=== Exercise ===
Could the data below be copied exactly, minus the pictures?

=== The input ===

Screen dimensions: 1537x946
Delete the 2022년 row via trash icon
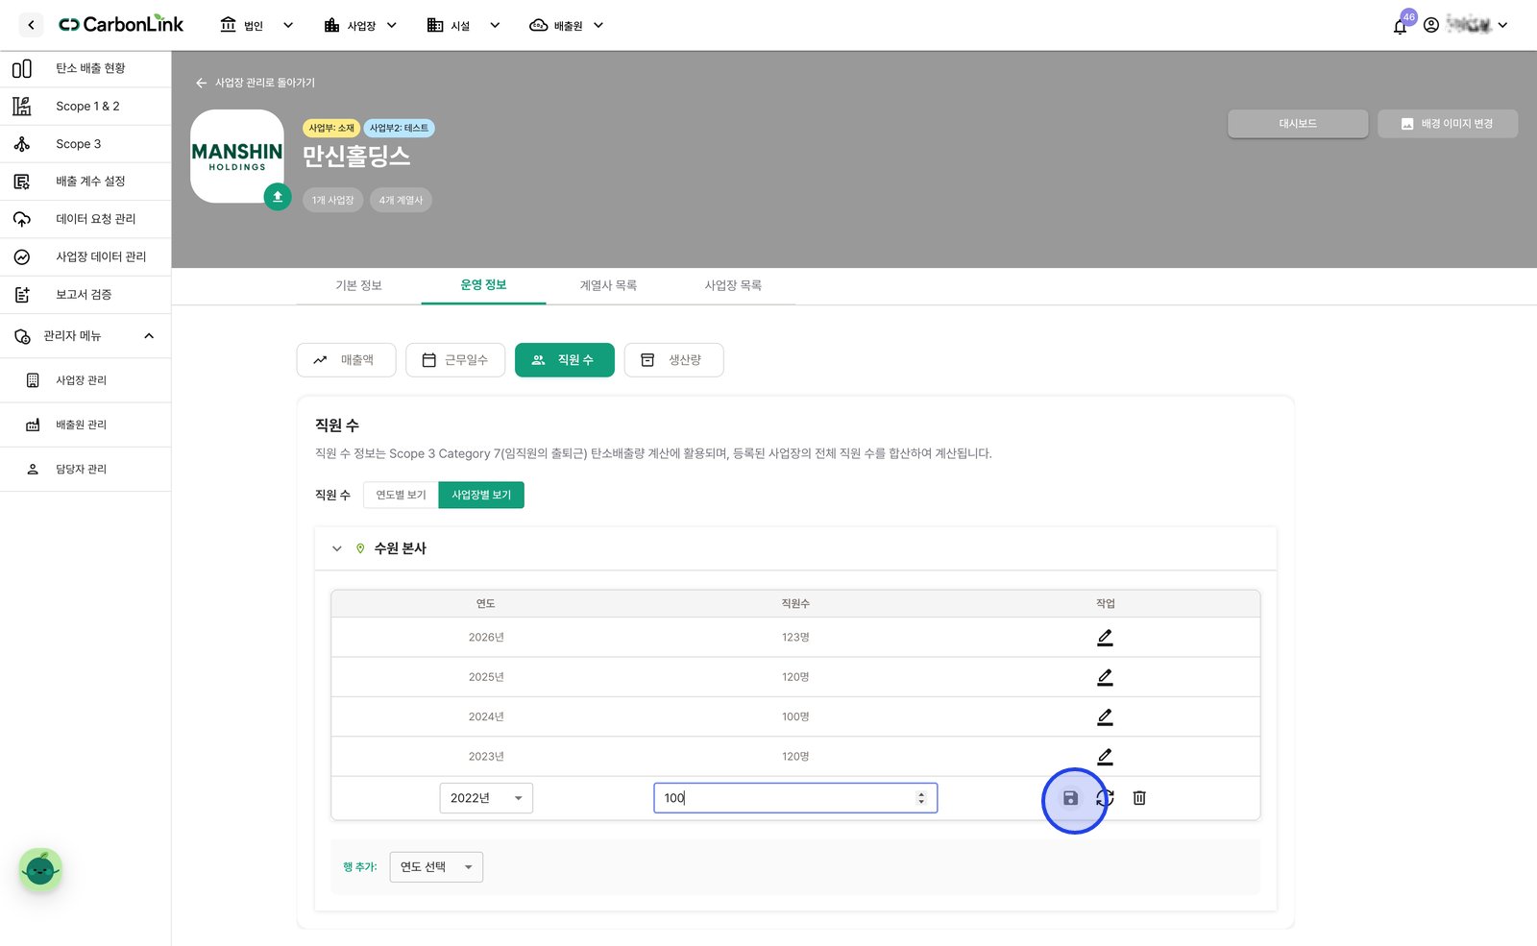[1139, 798]
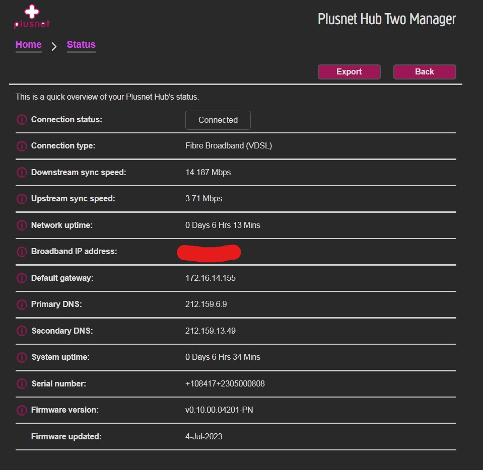Click the info icon beside Network uptime
483x470 pixels.
tap(22, 225)
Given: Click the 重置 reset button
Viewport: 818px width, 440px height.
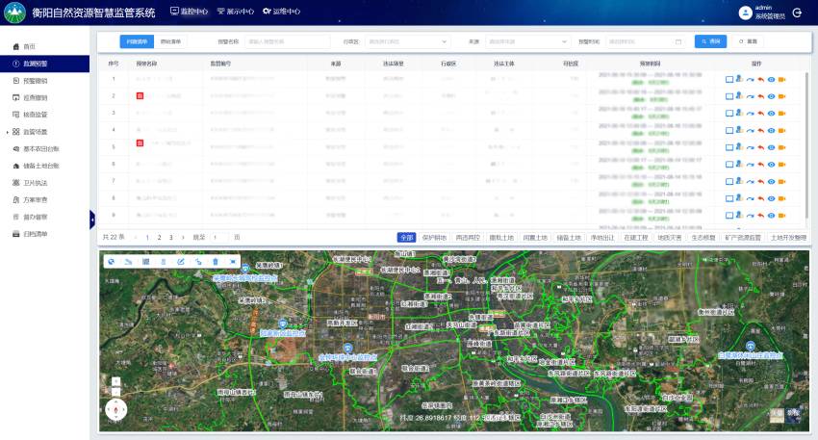Looking at the screenshot, I should [x=748, y=41].
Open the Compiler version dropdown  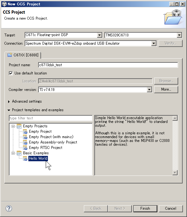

=== Task result ===
Screen dimensions: 1537x946
Delete the 2022년 row via trash icon
[1139, 798]
Click the info icon beside Network uptime
483x470 pixels.
tap(22, 225)
Given: Click the 重置 reset button
Viewport: 818px width, 440px height.
Looking at the screenshot, I should [x=748, y=41].
Open the Compiler version dropdown  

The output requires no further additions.